French master turner and writer (1804–1893)

Georg Daniel Hirtz (in French: Georges Daniel Hirtz) was a master turner and writer from Alsace. He is known for editing the celebrated journal Der hinkende Bote am Rhein (The Limping Messenger on the Rhine) between 1849 and 1891.

==Biography==
Hirtz did not begin studies until the age of 12, when he attended the Protestant Jean Sturm Gymnasium before beginning an apprenticeship with his father, a master turner. In 1823 he began his journeyman years around Europe to perfect his craft. He first visited Switzerland before travelling all over Germany. In Merseburg he wrote the poem Der Fürstenring (The Prince's Ring), which gained considerable success in Alsace. In Berlin, he worked with the master-turner Engel and assisted on the wedding furniture of the Prince Royal Frederick William, the future King of Prussia. In Hildesheim he wrote the popular tale Der Dom zu Hildesheim (Hildesheim Cathedral).

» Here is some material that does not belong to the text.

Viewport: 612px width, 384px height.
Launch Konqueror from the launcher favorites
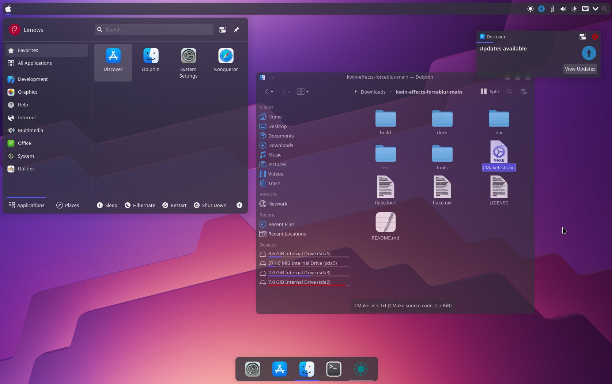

In 1827 he returned to Strasbourg where he set up his own workshop two years later, becoming well-respected as both a craftsman and a poet. For the 400th anniversary of the completion of Strasbourg Cathedral on 24 June 1839, he read his poem Das Münsterfest (The Minster Celebration) to the crowd assembled on the platform. The Magistrate of Strasbourg entrusted Hirtz with arranging the Turners Guild party for the parade of guilds in honour of Johannes Gutenberg in 1840, as well as with writing new poetry for the occasion. His piece Die Bischofswahl (The Election of the Bishop), printed by the Frankfurt journal Didaskalia, brought him wide renown.

From 1849 he was employed by the Church of the Confession in Augsburg and became editor of Das hinkende Bote am Rhein. In his old age he retired to the Deaconry in Strasbourg where he died some years later. There is a street in the Orangerie district of Strasbourg that bears his name, located at .

==Children==

Georg Daniel Hirtz had one son and one daughter. His son, also called Georg Daniel, enlisted in the army so as not to become a pastor. He led an adventurous life, and after the German annexation of 1871, returned to Alsace to become a tax collector in Bischwiller. The younger Hirtz died in 1887, leaving behind several works in both German and Alsatian. His sister and Georg Daniel Sr.'s daughter, Sophie Catherine Hirtz, married Jean-Georges Groetzinger, a Lutheran Pasteur from Strasbourg, Bas-Rhin, Alsace, France. Sophie Catherine Hirtz Groetzinger died on 13 March 1901 in Colmar, Haut-Rhin, Alsace-Lorraine, France.

==Works==
- Gedichte von Georg Daniel Hirtz (Poems of Georg Daniel Hirtz), book, 1838. With a foreword by Eduard Reuß.
- Der hinkende Bote am Rhein (The Limping Messenger on the Rhine), journal, 1849-1891.